• _What is required_: With the pictures set aside, reproduce each entry precisely as it reads.

• _Records shown_:
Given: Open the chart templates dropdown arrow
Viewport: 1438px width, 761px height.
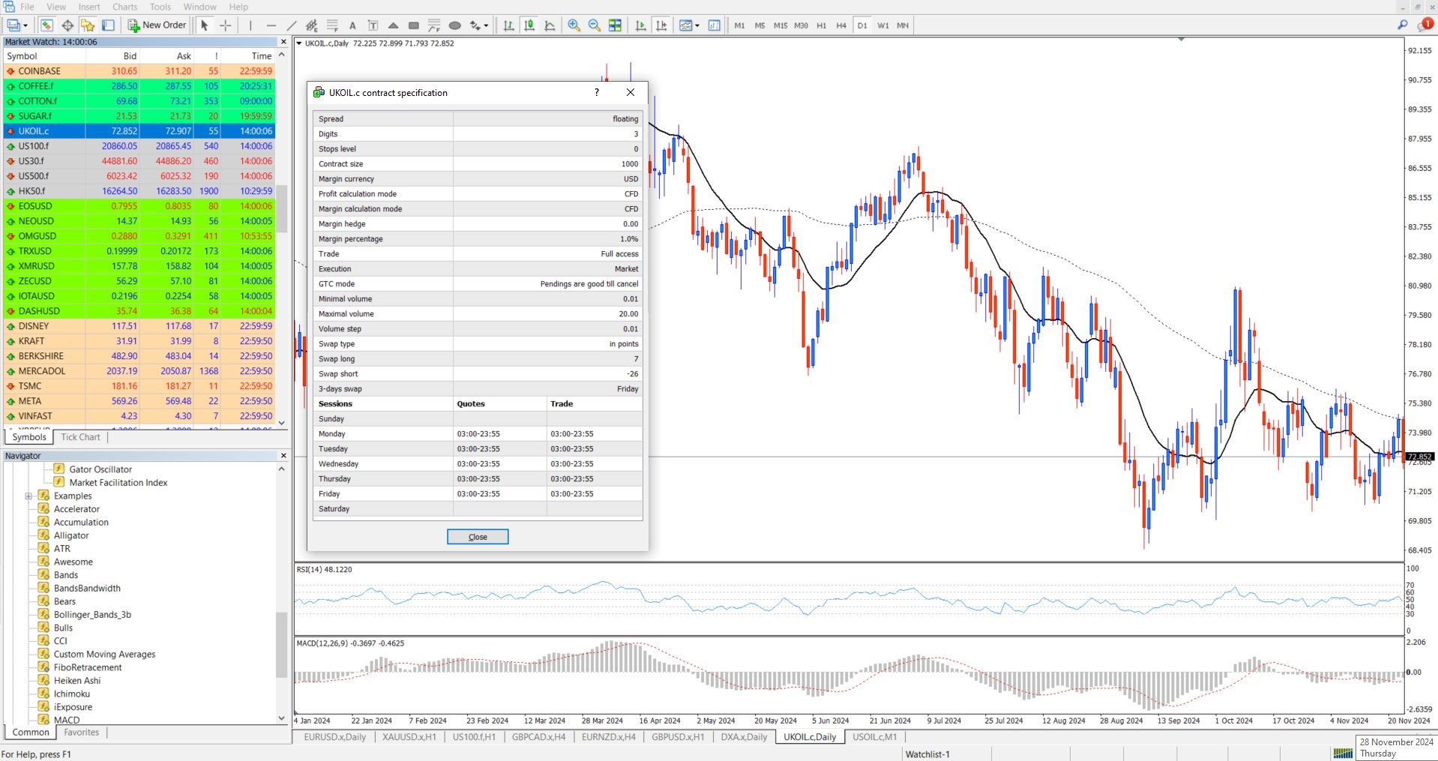Looking at the screenshot, I should 697,25.
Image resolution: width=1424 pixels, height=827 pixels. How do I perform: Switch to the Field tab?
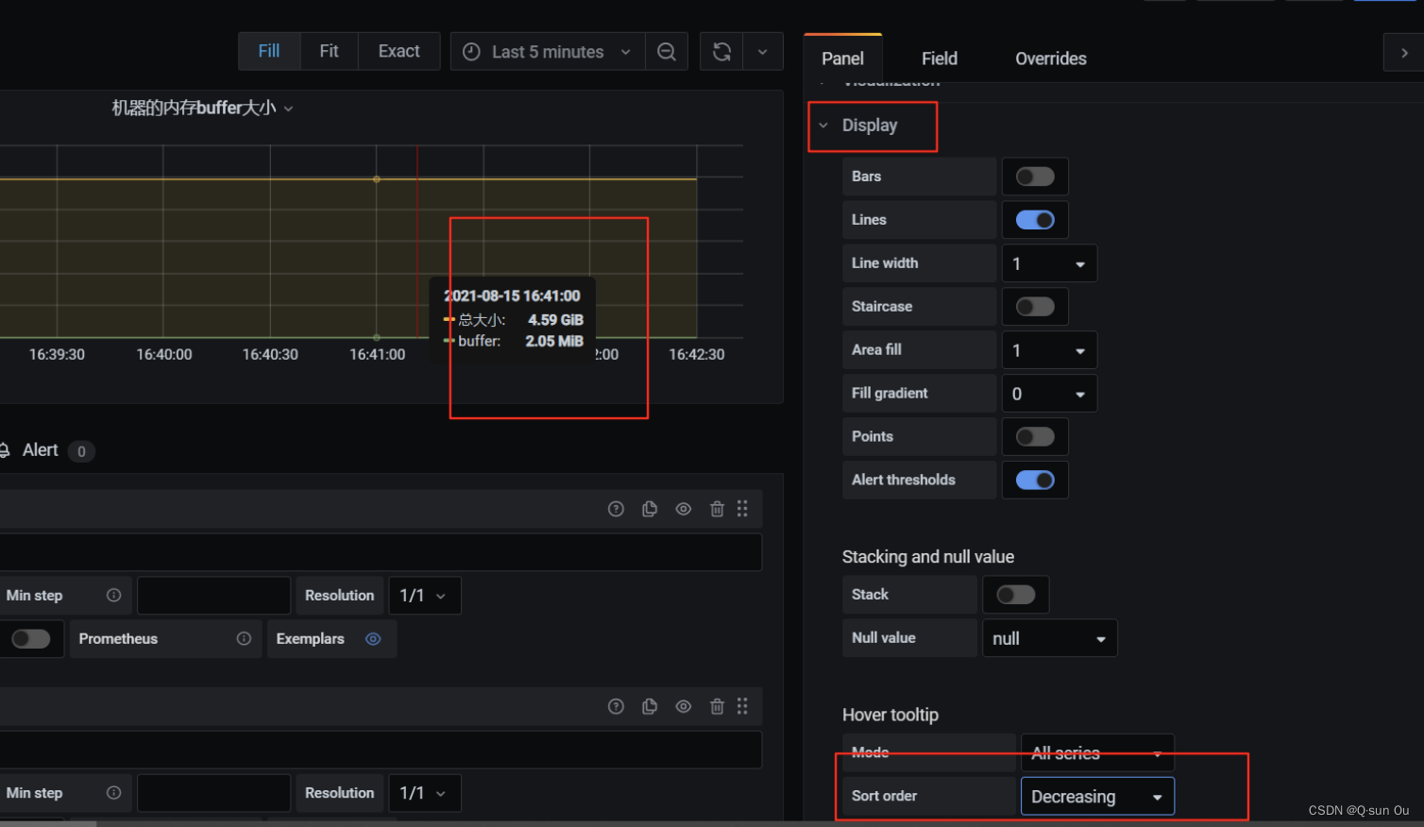coord(939,58)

• _Output of the exercise_:
Given: Open the chart templates dropdown arrow
Viewport: 1438px width, 761px height.
Looking at the screenshot, I should 697,25.
Image resolution: width=1424 pixels, height=827 pixels. How do I perform: Switch to the Field tab?
coord(939,58)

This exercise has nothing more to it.